**Exercise objective**
Can you rewrite the material below, swapping every "How do I perform" for "How can I do" and leaving everything else unchanged?

— Begin Data shown —

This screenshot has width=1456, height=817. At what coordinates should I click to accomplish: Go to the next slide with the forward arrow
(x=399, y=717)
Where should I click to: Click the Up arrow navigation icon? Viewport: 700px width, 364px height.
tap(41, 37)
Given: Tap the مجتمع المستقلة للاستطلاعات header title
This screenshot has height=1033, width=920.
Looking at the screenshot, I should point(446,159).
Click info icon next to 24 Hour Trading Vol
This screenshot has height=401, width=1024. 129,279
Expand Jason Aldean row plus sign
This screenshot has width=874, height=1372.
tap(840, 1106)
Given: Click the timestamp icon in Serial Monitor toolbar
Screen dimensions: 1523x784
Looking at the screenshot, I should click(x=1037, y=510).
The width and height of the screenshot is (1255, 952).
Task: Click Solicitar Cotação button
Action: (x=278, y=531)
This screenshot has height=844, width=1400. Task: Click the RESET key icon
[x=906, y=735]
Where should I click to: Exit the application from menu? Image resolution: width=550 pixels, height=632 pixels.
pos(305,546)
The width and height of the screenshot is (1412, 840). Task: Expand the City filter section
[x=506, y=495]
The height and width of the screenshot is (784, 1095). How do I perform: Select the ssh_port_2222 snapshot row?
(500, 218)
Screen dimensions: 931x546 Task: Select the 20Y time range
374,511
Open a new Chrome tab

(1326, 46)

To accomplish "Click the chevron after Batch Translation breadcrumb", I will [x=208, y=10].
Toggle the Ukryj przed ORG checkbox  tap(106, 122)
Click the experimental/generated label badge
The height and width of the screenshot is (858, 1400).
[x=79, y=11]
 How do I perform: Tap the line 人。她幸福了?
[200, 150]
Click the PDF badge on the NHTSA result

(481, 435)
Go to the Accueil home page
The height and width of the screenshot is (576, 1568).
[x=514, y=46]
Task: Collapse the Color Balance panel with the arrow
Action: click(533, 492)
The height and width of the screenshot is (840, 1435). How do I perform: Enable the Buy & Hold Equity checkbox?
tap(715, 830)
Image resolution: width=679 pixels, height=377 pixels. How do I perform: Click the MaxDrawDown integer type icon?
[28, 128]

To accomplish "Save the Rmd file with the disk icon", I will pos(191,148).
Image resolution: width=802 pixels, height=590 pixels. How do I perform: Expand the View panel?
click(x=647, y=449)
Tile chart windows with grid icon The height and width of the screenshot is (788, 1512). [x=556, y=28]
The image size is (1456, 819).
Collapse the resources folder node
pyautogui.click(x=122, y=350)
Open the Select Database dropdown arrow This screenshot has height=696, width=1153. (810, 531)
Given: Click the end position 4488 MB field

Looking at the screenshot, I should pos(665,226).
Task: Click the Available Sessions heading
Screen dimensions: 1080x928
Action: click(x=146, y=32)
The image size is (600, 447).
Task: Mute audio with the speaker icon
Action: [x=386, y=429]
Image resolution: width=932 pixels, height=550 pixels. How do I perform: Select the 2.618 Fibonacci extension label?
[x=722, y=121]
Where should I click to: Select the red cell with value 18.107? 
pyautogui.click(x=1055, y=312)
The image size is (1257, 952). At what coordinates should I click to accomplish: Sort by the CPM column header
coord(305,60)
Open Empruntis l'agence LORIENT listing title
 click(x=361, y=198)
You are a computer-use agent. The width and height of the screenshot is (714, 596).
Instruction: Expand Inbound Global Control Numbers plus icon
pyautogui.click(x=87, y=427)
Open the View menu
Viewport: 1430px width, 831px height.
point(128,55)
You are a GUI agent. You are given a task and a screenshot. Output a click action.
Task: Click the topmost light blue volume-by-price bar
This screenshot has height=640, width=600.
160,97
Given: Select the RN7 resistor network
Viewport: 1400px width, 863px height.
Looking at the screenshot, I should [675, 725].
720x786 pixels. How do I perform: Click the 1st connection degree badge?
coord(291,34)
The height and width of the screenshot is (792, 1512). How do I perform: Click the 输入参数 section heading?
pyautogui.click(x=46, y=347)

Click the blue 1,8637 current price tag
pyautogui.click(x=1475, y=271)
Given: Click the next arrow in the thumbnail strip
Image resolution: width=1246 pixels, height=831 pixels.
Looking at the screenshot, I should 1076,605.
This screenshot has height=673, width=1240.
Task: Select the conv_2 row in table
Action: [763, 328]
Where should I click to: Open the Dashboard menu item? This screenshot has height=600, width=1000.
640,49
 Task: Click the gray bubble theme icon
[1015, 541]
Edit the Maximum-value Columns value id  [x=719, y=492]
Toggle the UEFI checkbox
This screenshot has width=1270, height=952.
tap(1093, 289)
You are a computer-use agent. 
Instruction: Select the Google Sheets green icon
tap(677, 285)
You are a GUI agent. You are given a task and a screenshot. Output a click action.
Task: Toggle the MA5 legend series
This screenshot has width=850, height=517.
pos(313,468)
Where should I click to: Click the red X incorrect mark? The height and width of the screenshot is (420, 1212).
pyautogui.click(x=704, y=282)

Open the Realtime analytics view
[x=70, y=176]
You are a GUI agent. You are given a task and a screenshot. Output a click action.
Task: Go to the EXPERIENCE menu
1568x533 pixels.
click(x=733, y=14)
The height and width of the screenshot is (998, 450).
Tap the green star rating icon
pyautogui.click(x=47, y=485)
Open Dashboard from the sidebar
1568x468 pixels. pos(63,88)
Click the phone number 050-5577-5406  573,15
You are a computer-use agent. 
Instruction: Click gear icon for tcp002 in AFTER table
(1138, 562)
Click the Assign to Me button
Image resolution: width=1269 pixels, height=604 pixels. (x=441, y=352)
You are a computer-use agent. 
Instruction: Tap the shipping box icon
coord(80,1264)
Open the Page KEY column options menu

— End Data shown —

**Response to this task**
This screenshot has width=1456, height=817. At what coordinates should I click to accomplish: Go to the next slide with the forward arrow
(x=399, y=717)
Where should I click to: Click the Up arrow navigation icon? Viewport: 700px width, 364px height.
tap(41, 37)
Given: Tap the مجتمع المستقلة للاستطلاعات header title
This screenshot has height=1033, width=920.
Looking at the screenshot, I should point(446,159).
Click info icon next to 24 Hour Trading Vol
This screenshot has height=401, width=1024. 129,279
Expand Jason Aldean row plus sign
This screenshot has width=874, height=1372.
tap(840, 1106)
Given: Click the timestamp icon in Serial Monitor toolbar
Screen dimensions: 1523x784
Looking at the screenshot, I should click(x=1037, y=510).
The width and height of the screenshot is (1255, 952).
Task: Click Solicitar Cotação button
Action: (x=278, y=531)
This screenshot has height=844, width=1400. Task: Click the RESET key icon
[x=906, y=735]
Where should I click to: Exit the application from menu? Image resolution: width=550 pixels, height=632 pixels.
pos(305,546)
The width and height of the screenshot is (1412, 840). Task: Expand the City filter section
[x=506, y=495]
The height and width of the screenshot is (784, 1095). How can I do: Select the ssh_port_2222 snapshot row?
(500, 218)
Screen dimensions: 931x546 Task: Select the 20Y time range
374,511
Open a new Chrome tab

(1326, 46)

To accomplish "Click the chevron after Batch Translation breadcrumb", I will [x=208, y=10].
Toggle the Ukryj przed ORG checkbox  tap(106, 122)
Click the experimental/generated label badge
The height and width of the screenshot is (858, 1400).
[x=79, y=11]
 How can I do: Tap the line 人。她幸福了?
[200, 150]
Click the PDF badge on the NHTSA result

(481, 435)
Go to the Accueil home page
The height and width of the screenshot is (576, 1568).
[x=514, y=46]
Task: Collapse the Color Balance panel with the arrow
Action: click(533, 492)
The height and width of the screenshot is (840, 1435). How can I do: Enable the Buy & Hold Equity checkbox?
tap(715, 830)
Image resolution: width=679 pixels, height=377 pixels. How can I do: Click the MaxDrawDown integer type icon?
[28, 128]

To accomplish "Save the Rmd file with the disk icon", I will pos(191,148).
Image resolution: width=802 pixels, height=590 pixels. How can I do: Expand the View panel?
click(x=647, y=449)
Tile chart windows with grid icon The height and width of the screenshot is (788, 1512). [x=556, y=28]
The image size is (1456, 819).
Collapse the resources folder node
pyautogui.click(x=122, y=350)
Open the Select Database dropdown arrow This screenshot has height=696, width=1153. (810, 531)
Given: Click the end position 4488 MB field

Looking at the screenshot, I should pos(665,226).
Task: Click the Available Sessions heading
Screen dimensions: 1080x928
Action: click(x=146, y=32)
The image size is (600, 447).
Task: Mute audio with the speaker icon
Action: [x=386, y=429]
Image resolution: width=932 pixels, height=550 pixels. How can I do: Select the 2.618 Fibonacci extension label?
[x=722, y=121]
Where should I click to: Select the red cell with value 18.107? 
pyautogui.click(x=1055, y=312)
The image size is (1257, 952). At what coordinates should I click to accomplish: Sort by the CPM column header
coord(305,60)
Open Empruntis l'agence LORIENT listing title
 click(x=361, y=198)
You are a computer-use agent. The width and height of the screenshot is (714, 596).
Instruction: Expand Inbound Global Control Numbers plus icon
pyautogui.click(x=87, y=427)
Open the View menu
Viewport: 1430px width, 831px height.
point(128,55)
You are a GUI agent. You are given a task and a screenshot. Output a click action.
Task: Click the topmost light blue volume-by-price bar
This screenshot has height=640, width=600.
160,97
Given: Select the RN7 resistor network
Viewport: 1400px width, 863px height.
Looking at the screenshot, I should [675, 725].
720x786 pixels. How can I do: Click the 1st connection degree badge?
coord(291,34)
The height and width of the screenshot is (792, 1512). How can I do: Click the 输入参数 section heading?
pyautogui.click(x=46, y=347)

Click the blue 1,8637 current price tag
pyautogui.click(x=1475, y=271)
Given: Click the next arrow in the thumbnail strip
Image resolution: width=1246 pixels, height=831 pixels.
Looking at the screenshot, I should 1076,605.
This screenshot has height=673, width=1240.
Task: Select the conv_2 row in table
Action: [763, 328]
Where should I click to: Open the Dashboard menu item? This screenshot has height=600, width=1000.
640,49
 Task: Click the gray bubble theme icon
[1015, 541]
Edit the Maximum-value Columns value id  [x=719, y=492]
Toggle the UEFI checkbox
This screenshot has width=1270, height=952.
tap(1093, 289)
You are a computer-use agent. 
Instruction: Select the Google Sheets green icon
tap(677, 285)
You are a GUI agent. You are given a task and a screenshot. Output a click action.
Task: Toggle the MA5 legend series
This screenshot has width=850, height=517.
pos(313,468)
Where should I click to: Click the red X incorrect mark? The height and width of the screenshot is (420, 1212).
pyautogui.click(x=704, y=282)

Open the Realtime analytics view
[x=70, y=176]
You are a GUI agent. You are given a task and a screenshot. Output a click action.
Task: Go to the EXPERIENCE menu
1568x533 pixels.
click(x=733, y=14)
The height and width of the screenshot is (998, 450).
Tap the green star rating icon
pyautogui.click(x=47, y=485)
Open Dashboard from the sidebar
1568x468 pixels. pos(63,88)
Click the phone number 050-5577-5406  573,15
You are a computer-use agent. 
Instruction: Click gear icon for tcp002 in AFTER table
(1138, 562)
Click the Assign to Me button
Image resolution: width=1269 pixels, height=604 pixels. (x=441, y=352)
You are a computer-use agent. 
Instruction: Tap the shipping box icon
coord(80,1264)
Open the Page KEY column options menu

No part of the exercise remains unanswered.